A administração de deidroepiandrosterona (DHEA) tem resultado em efeitos anti-diabetogênicos em animais de experimentação e no homem. Assim, o objetivo desse trabalho é avaliar o efeito do DHEA in ...vitro na expressão protéica do IR, do IRS-1, IRS-2, PI3-K, Akt, ERK-1/2; na expressão gênica do PDX-1, do PGC-1, da insulina, do GLUT-2 e da glicocinase; e avaliar a secreção estática de insulina de ilhotas pancreáticas de ratos. O cultivo das ilhotas por 24 horas com DHEA, não induziu nenhuma alteração tanto na expressão das proteínas quanto na secreção estática de insulina estimulada por glicose. Ocorreu aumento da fosforilação de ERK-1/2 e na expressão gênica do PGC-1. As células RINm5F, cultivadas por 72 horas com DHEA, apresentaram aumento da expressão total de IRS-1 e IRS-2. Concluímos, que 24 horas de cultura com ilhotas não é tempo suficiente para observar nenhuma alteração induzida pelo DHEA, na secreção de insulina, e na expressão das proteínas da via IRS/PI3-K/Akt. Células RINm5F podem ser um modelo alternativo para investigar os efeitos diretos do DHEA.

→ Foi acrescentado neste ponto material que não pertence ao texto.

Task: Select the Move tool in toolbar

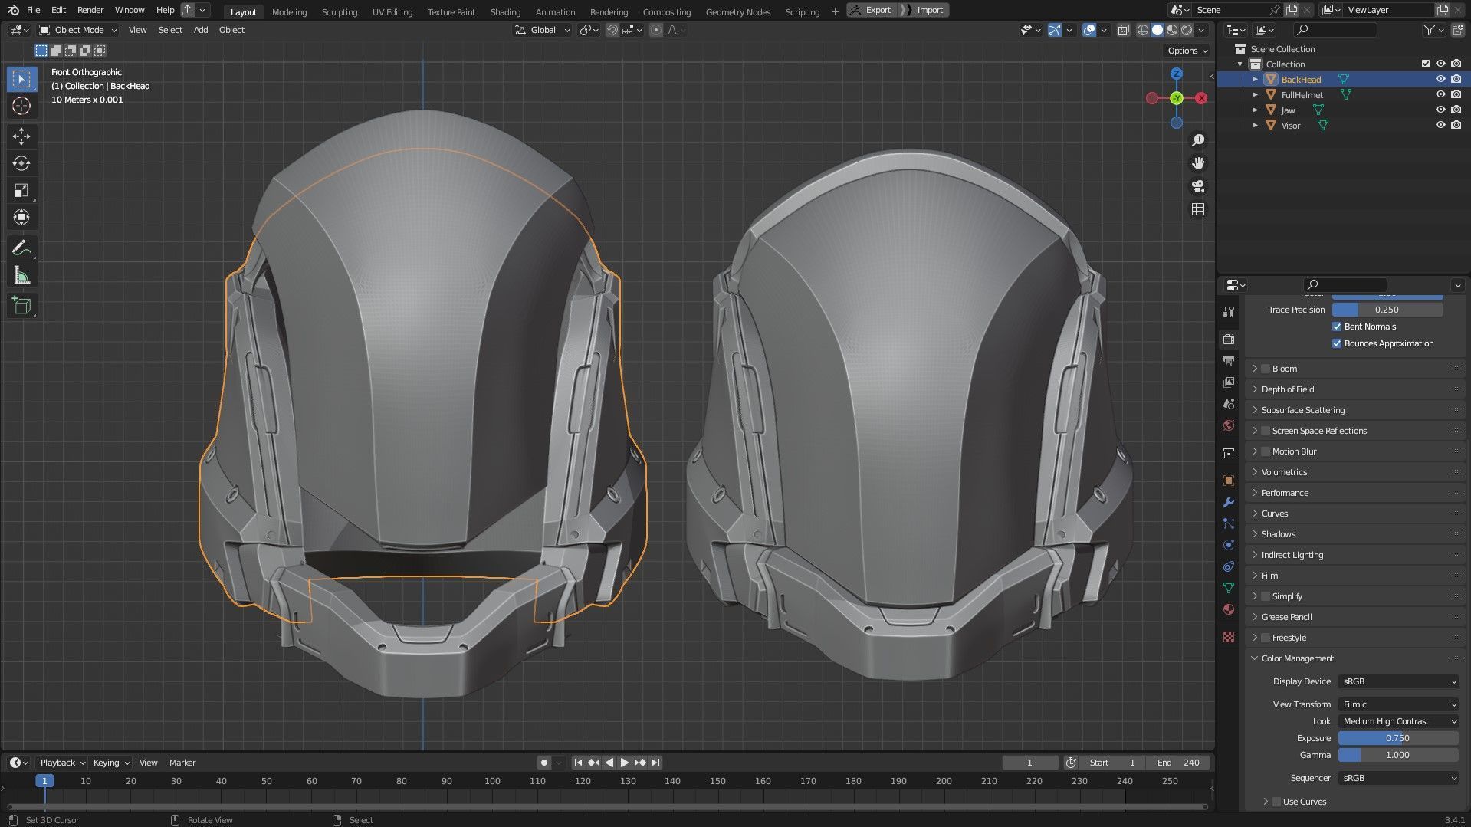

The dehydroepiandrosterone (DHEA) administration has resulted in reduction of abdominal fat and protection against insulin resistance from experimental animals and humans. So, the purpose of this project is measure the in vitro effects from DHEA: on protein expression of insulin receptor, the proteins IRS-1, IRS-2, PI3-K, Akt, and ERK-1/2; on gene expression of transcriptional factors PDX-1 and PGC-1, insulin, glucose transport GLUT-2 and glicocinase; and to measure the static insulin secretion, on cultured pancreatic islets of the rat. The culture of pancreatic islet for 24 hours with DHEA, did not induce nothing alteration on protein expression of the IR, IRS-1, IRS-2, PI3-K, Akt-1 and ERK-1/2, and static insulin secretion induced by glucose. However, happened increase ERK-1/2 phosphorylation and PGC-1 gene expression. The RINm5F cells, cultured by 72 hours, showed increase of the IRS-1 and IRS-2 expression. We conclude that 24 hours of the pancreatic islets culture are not sufficient time to look any alteration induced by DHEA, on insulin secretion, and on protein expression involved on IRS/PI3-K/Akt pathway. RINm5F cells can be an alternative model to research the direct effects from DHEA.